Thomas has not seen a lot of carries with the first team offense this season. He only has 19 carries for 109 yards but is averaging 5.7 YPC. In those 19 carries, he has yet to be tackled for a loss. Walker has been the workhorse of the ground attack, carrying the ball 116 times for 528 yards for an average of 4.6 YPC. Could Thomas be seeing more carries as the season progresses? Weis quickly put an end to the thought as of now.
"I don't believe in running back by committee," Weis said. "You have a main stay at running back and then you supplement and that's the plan. Darius is our starting running back and between Rashon and Travis, they'll pick up the rest of the snaps."
*The defense stepped up in the first half versus Purdue with another critical takeaway at a crucial moment of the game. Korey Sheets took an option pitch from Purdue quarterback Brandon Kirsch in the first quarter and rumbled down the right sideline for 38 yards. Notre Dame quarterback Ambrose Wooden hustled and knocked Sheets out of bounds at the Irish one-yard line. On the next play, Brandon Hoyte caused Boiler back Jarod Void to fumble and Mike Richardson recovered the ball for a Notre Dame first down. It was the Irish's fifth red zone takeaway. The Irish took advantage of the miscue by driving the ball 98 yards in 15 plays for a one-yard Powers-Neal touchdown on fourth and goal.
The turnover and subsequent touchdown drive hid the fact that the Irish defense once again gave up a big play. Weis counted 10 plays Purdue had that translated into over 300 yards of offense.
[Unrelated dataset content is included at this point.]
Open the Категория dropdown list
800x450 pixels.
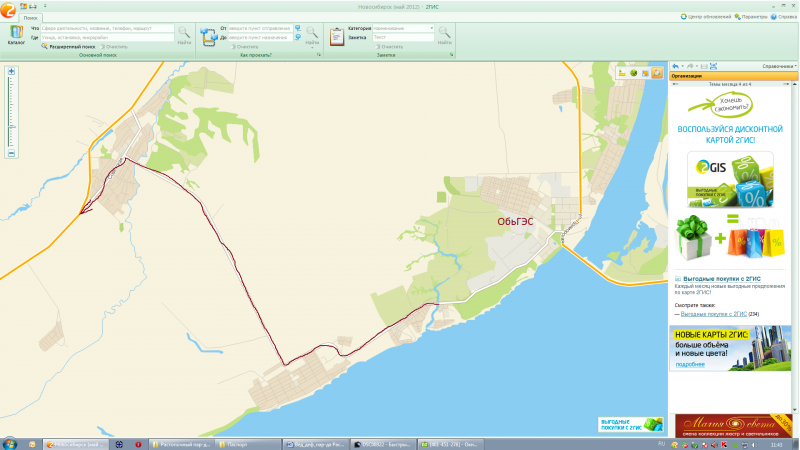point(432,28)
Can you imagine what the yardage total might have been if Boiler coach Joe Tiller decided to pass the ball more frequently in the first half? Weis said the defense is trying their best to lower the number of backbreaking plays.
"You are trying to get none," Weis said. "You are trying to get no runs for 10 yards; trying to get no passes for 20 yards. It's not what you can live with, it's what you are shooting for. I think that's what everyone is shooting for. I don't know how realistic that is. But that's what you are shooting for. To give them a four-yard gain is different than you give them an 11-yard gain because an 11-yard gain is a first down. So what you are shooting for and what is realistic are two different things."
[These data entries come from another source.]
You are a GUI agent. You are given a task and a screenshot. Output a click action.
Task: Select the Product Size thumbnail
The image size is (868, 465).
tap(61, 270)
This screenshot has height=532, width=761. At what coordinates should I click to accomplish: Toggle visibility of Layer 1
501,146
*Matt Shelton, the go-to-receiver in 2004, caught seven balls against the Boilermakers. This is a career high for the senior wide out. Most his receptions were for first downs.
*Jeff Samardzija is on fire this season. The junior pass catcher is 18th in the nation in receiving yards with 99.8 per game and is tied with Bowling Green's Steve Sanders for most touchdown receptions with eight. Samardzija has caught a touchdown in the first five games of the season, the first Notre Dame player to achieve this feat. He is also one touchdown off the Irish consecutive game streak of six by a wide receiver set in 1996 by Malcolm Johnson.